SaaSを市場投入する準備ができている3つのサイン - Baremetrics Japan

Tomotaka Endo 2021 10 26

SaaS企業にとって製品の販売のタイミングを決定する難しさは、今も昔も変わりません。

ソフトウェアの大きな欠陥が見落とされている製品の時期尚早な販売は、悪い第一印象を改善する余地もなく、顧客をすぐに解約させてしまう可能性があります。

一方で完璧な製品を販売するまで待ちすぎるのも、リスクが伴います。

販売が遅れると収入も遅れます。予期せぬ出費が発生すると、ビジネスが日の目を見る前に失敗するというリスクもあります。

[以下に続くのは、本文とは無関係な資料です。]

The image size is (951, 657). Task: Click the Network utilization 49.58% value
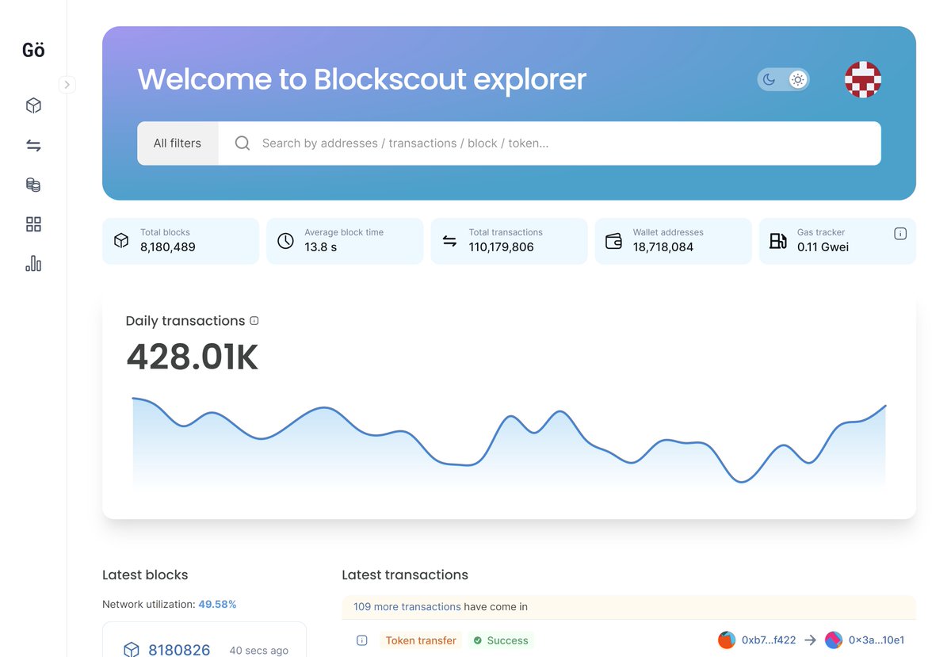coord(217,603)
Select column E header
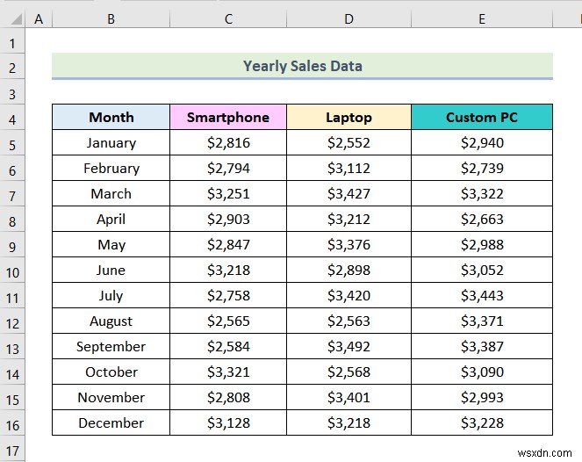The height and width of the screenshot is (462, 582). tap(481, 18)
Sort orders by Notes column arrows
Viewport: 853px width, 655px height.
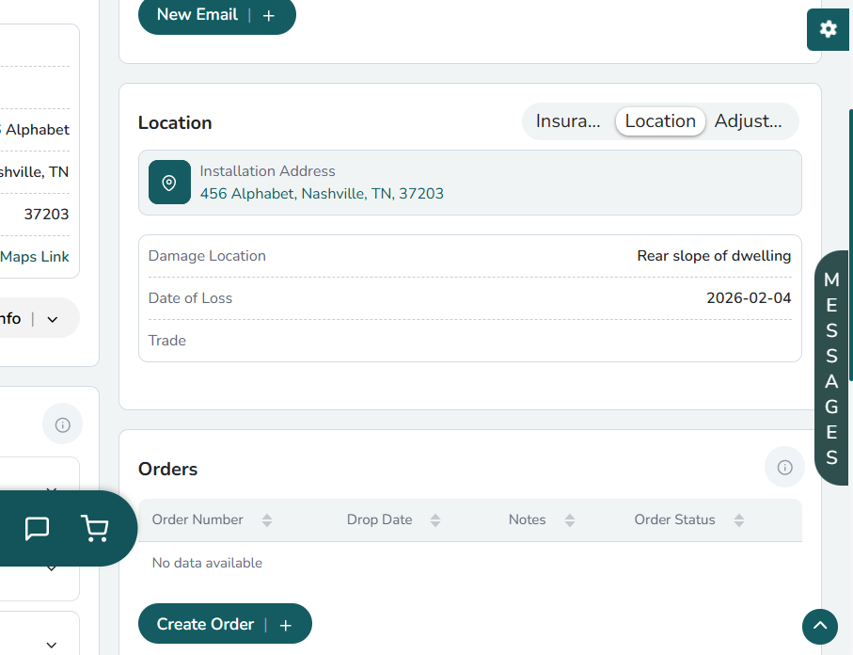coord(569,520)
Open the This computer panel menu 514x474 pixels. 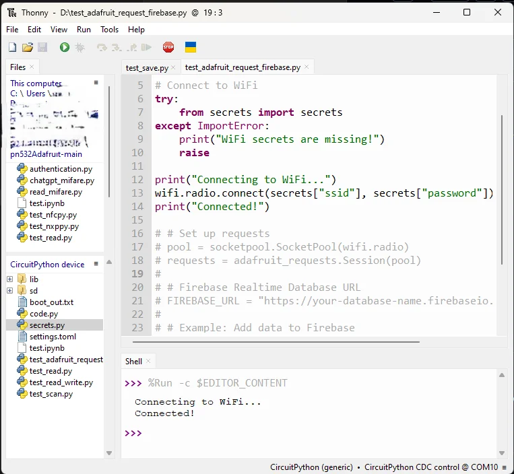click(96, 83)
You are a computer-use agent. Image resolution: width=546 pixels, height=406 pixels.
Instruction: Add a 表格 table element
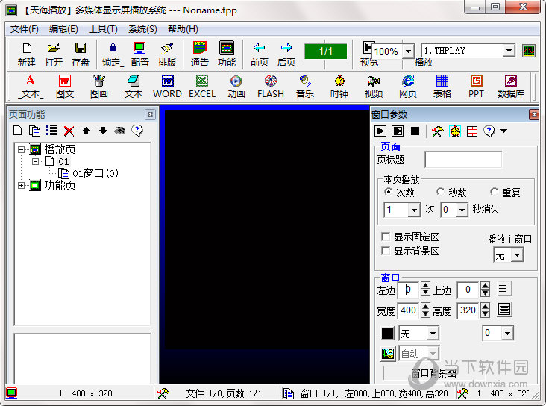click(442, 86)
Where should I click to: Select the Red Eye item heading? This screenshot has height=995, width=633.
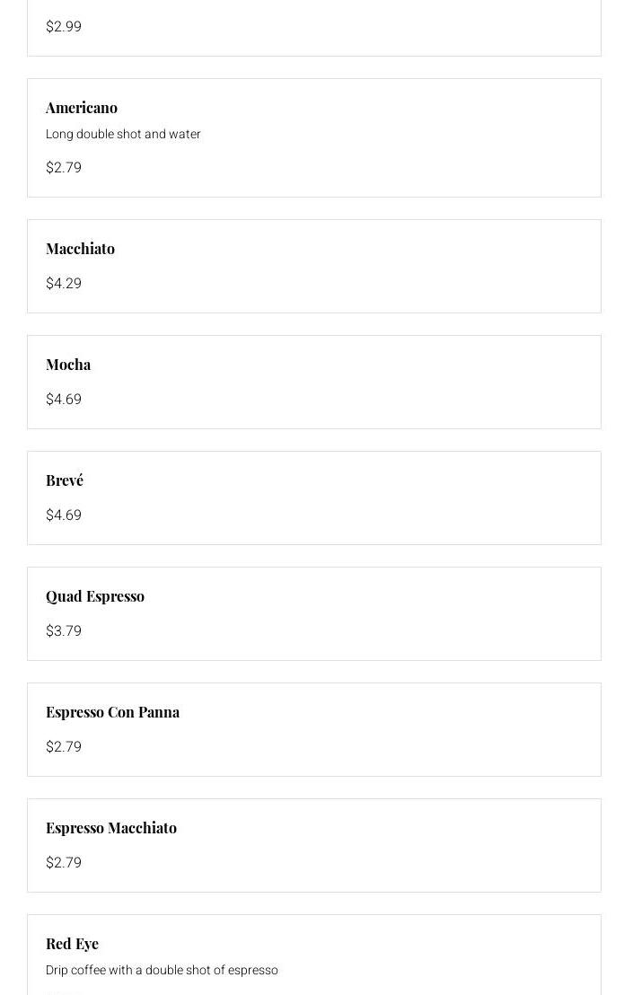click(72, 944)
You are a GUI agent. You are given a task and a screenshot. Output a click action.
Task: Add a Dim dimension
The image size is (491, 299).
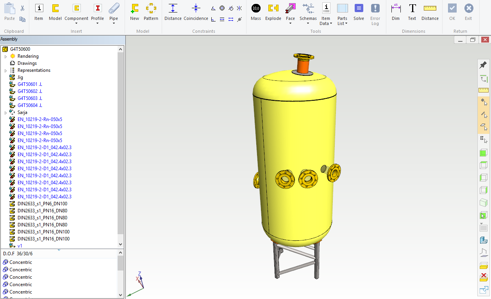tap(396, 12)
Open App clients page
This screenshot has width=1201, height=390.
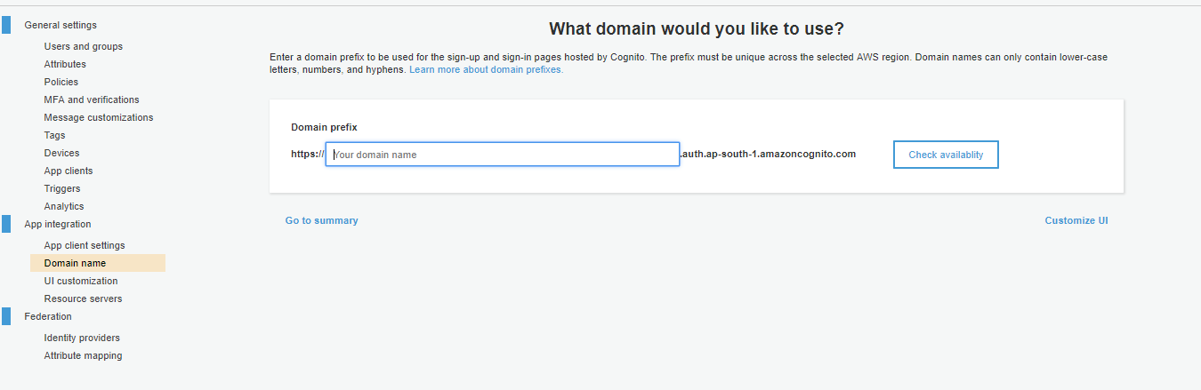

想像してみてください。あなたは販売から数週間遅れており、予想よりも早く予算を使い果たしました。予算全体が研究開発に費やされており、顧客獲得のために何も残されていません。この段階でクライアントがいないため、この不均衡を是正するための収益もありません。唯一の解決策は、自分のポケットマネーから予算捻出するか、外部資本を調達することです。こうなってしまっては最悪です。

またもう一つのリスクは競争から生じます。

ビジネスを成功させるために未解決な課題を見つけ、その解決策について素晴らしい製品アイデアを思いつき、現在そのビジネスを構築しているでしょう。しかし問題は、それをしているのはあなただけではないということです。他の誰かも同じ時期に同じようなソリューションを開発している可能性があります。

SaaSは、起業家精神の中で最も急速に成長しているセクターの1つです。情報、ハードウェア、財務など、ビジネスを見つけるためのリソースは、増え続けています。

このような状況でSaaSビジネスの開発は完全に競争となります。製品完成まであと少しのところで欠陥が見つかり修正している間に、他の企業の同じような製品が先に世の中に出てしまう可能性は常にあります。そうなってしまうと、今までやってきた苦労も全て水の泡になってしまうかもしれません。

SaaSビジネスの財務状態に関する洞察をお探しですか?Baremetricsは、MRR、顧客LTVQuick Ratioなど、財務情報を追跡する26を超えるさまざまな指標を提供します。今すぐ無料トライアルにサインアップしてください

SaaSビジネスの市場投入ステップ:

SaaSが開発の最終段階、または稼働開始の初期段階にある場合は、次のことを確認してください。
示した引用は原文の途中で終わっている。